Getting back to the truck... around the time he had to lay people off, the truck started having problems. Specifically, it would die unexpectedly, like it was out of gas. Then, mysteriously, after a few hours or a couple of days, it would start up again. Buddy just couldn't figure out what was wrong; the goddamned thing would choke out in the middle of nowhere. He would have it towed, and when it was taken off the hook at the mechanic's shop, it usually started right up. They replaced the fuel filter, the fuel pump, checked the lines, checked everything. Finally, it reached a tipping point.
Buddy was out in the country, cheating on his wife with some bimbo, and the goddamned thing died again. Keep in mind, sometimes the truck would run for a couple months without a problem. Now, he's stuck out in the bush a hundred miles from home with some bimbo and he had to be back in town for Easter to go to church with his wife and kids. This was in the days before cell service was widely available; cell phones were expensive, poorly serviced, and mostly, they were just a status symbol. When the booze ran out, he and his floozie had to walk two hours on the fireguard before someone came along and drove them into a town. That was it; his wife was going to bitch at him for missing Easter church service, and she already kind of knew he was cheating... but that's a different story...
Now he was supremely fucking pissed off. He could easily have sold the truck to some other sucker or just left it in Winnipeg and taken one of his other vehicles, but he just HAD to know what the hell was going on. Again, he had the truck towed, it comes off the tow truck, and it starts right up. What the fuuuck? This time, after having some drinks, he told his mechanic to strip the goddamned thing down and find the problem, no matter what the cost; he HAD to know. Incidentally, a former employee of his that was on good terms with him used to love teasing him about the truck. Always, a big smirk on his face as he asked, "How's the truck running, Marc?" So, finally, he pissed away a whole lot of cash as the mechanic methodically replaced the entire fuel system.

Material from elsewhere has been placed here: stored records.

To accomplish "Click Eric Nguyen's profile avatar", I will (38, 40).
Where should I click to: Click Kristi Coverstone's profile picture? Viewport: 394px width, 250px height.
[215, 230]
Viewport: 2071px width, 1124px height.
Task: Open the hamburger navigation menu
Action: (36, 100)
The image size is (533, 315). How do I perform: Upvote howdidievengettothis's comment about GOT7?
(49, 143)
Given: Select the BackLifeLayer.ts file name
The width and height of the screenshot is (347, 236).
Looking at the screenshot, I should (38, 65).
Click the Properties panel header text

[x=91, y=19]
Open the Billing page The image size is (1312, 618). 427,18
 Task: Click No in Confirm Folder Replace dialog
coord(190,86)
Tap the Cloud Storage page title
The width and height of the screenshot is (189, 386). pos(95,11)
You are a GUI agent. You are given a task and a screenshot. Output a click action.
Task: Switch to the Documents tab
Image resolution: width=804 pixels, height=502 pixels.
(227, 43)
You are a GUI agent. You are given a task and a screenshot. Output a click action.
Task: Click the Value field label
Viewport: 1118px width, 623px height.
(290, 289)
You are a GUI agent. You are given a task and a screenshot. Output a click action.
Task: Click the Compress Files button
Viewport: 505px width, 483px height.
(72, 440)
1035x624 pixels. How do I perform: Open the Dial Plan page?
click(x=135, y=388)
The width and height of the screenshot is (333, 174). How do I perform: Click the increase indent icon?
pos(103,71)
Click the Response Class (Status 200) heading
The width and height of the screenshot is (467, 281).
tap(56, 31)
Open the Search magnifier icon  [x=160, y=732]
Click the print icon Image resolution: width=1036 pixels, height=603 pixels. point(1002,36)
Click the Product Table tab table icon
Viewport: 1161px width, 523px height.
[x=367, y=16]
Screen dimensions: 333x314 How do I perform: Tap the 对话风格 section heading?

"Fuck it, replace the goddamned gas tank." Finally, everything was replaced and the truck never gave him any problems, but after several months with no problems, he still had to know. And then, he remembered one last piece of the puzzle... the gas tank. He called his mechanic. Yeah, he still had the old gas tank. One last thing he needed to see. They cut open the old gas tank and... there it was. The thought of the leering face of his former employee, "How's the truck Marc?" Inside, they found and old rag. "That cocksucker!" All this time he couldn't prove his guy was the one who did it, but someone had methodically pushed a cloth rag down into the gas tank. That fucking rag would float around, and every so often, it would cover the fuel intake and the motor was starved out of fuel. Then, when the truck was lifted to be towed, the rag would release and float around for a while and do it all over again. Rag in the gas tank!